Ubuntu 16.04 and – I assume – other recent operating systems are still using single-thread version of file & data compression utilities such as bzip2 or gzip by default, but I’ve recently learned that compatible multi-threaded compression tools such as lbzip2, pigz or pixz have been around for a while, and you can replace the default tools by them for much faster compression and decompression on multi-core systems. This post led to further discussion about Facebook’s Zstandard 1.0 promising both smaller and faster data compression speed. The implementation is open source, released under a BSD license, and offers both zstd single threaded tool, and pzstd multi-threaded tool. So we all started to do own little tests and were impressed by the results. Some concerns were raised about patents, and development is still work-in-progess with a few bugs here and there including pzstd segfaulting on ARM.

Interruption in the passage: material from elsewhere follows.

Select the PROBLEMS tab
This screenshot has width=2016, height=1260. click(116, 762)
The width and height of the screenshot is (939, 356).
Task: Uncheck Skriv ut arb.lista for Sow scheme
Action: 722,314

Zlib has 9 levels of compression, while Zstd has 19, so Facebook has tested all compression levels and their speed, and drawn the chart above comparing compression speed to compression ratio for all test points, and Zstd is clearly superior to zlib here.
They’ve also compared compression and decompression performance and aspect ratio for various other competing fast algorithms using lzbench to perform this from memory to prevent I/O bottleneck from storage devices.
|zstd 1.0.0 -1||2.877||330||940|
|zlib 1.2.8 -1||2.730||95||360|
|brotli 0.4 -0||2.708||320||375|
Again everything is a comprise, but Zstd is faster than algorithms with similar compression ratio, and has a higher compression ratio than faster algorithm.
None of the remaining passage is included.